L'extraterritorialité juridique et la confiance forment un fil saillant. Breton (M. Thierry Breton) impute la rupture du socle d'après-guerre aux lois américaines — « Le Patriot Act, le Cloud Act (…) brisent, au fond, cette confiance » — et documente un rapport de force concret : les autorités américaines auraient mis « en balance le maintien de ces lois avec l'augmentation des droits de douane », posture qui lui a valu son « bannissement ». Ophélie Coelho (Table ronde, ouverte à la presse, sur les infrastructures numériques) pointe l'échec du droit face à l'opacité du code, la « case à cocher » du RGPD « individualisant » la responsabilité. Enfin, Dominique Luzeaux (M. Dominique Luzeaux) chiffre l'horizon : reconstruire l'indépendance prendra « entre cinq et dix ans », d'où l'exigence de sanctuariser cette politique au-dessus des alternances, à l'image de la dissuasion nucléaire.
Qui en parle
- Robin Berjon (Supramundane / ex-New York Times, Mme Maud Quessard) — thèse « gouvernements privés » : le droit privé prime sur le droit des États ; l'infrastructure autoritaire contamine la société.
- Francesca Musiani (CIS-CNRS, Table ronde, ouverte à la presse, sur les infrastructures numériques) — le contrôle des strates d'internet comme lieu réel du pouvoir.
- Henri Verdier (Fondation Inria, M. Henri Verdier) — souveraineté comme condition de la démocratie ; refus de remplacer un monopole étranger par un monopole national.
- Meredith Whittaker (Signal Foundation, Mme Meredith Whittaker) — la concentration comme choix idéologique néolibéral, non comme accident de marché.
- Thierry Breton (ancien commissaire européen, M. Thierry Breton) — confiance comme socle brisé ; Cloud Act / Patriot Act, chantage tarifaire, lignes rouges identité et paiement.
- Dominique Luzeaux (Otan-ACT, M. Dominique Luzeaux) — continuité politique 5-10 ans, sanctuarisation façon dissuasion nucléaire.

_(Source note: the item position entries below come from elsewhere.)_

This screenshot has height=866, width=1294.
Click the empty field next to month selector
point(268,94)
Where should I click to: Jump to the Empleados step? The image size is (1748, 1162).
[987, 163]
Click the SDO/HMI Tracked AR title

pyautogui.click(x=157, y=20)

- Martin Untersinger (Le Monde, M. Martin Untersinger) & Lou Welgryn (Data for Good, Table ronde, ouverte à la presse, sur les infrastructures numériques) — espace public régenté par des algorithmes non neutres, conçus ailleurs.
- Ophélie Coelho (Iris / CIS-CNRS, Table ronde, ouverte à la presse, sur les infrastructures numériques) — échec du droit face à l'opacité du code (RGPD, case à cocher).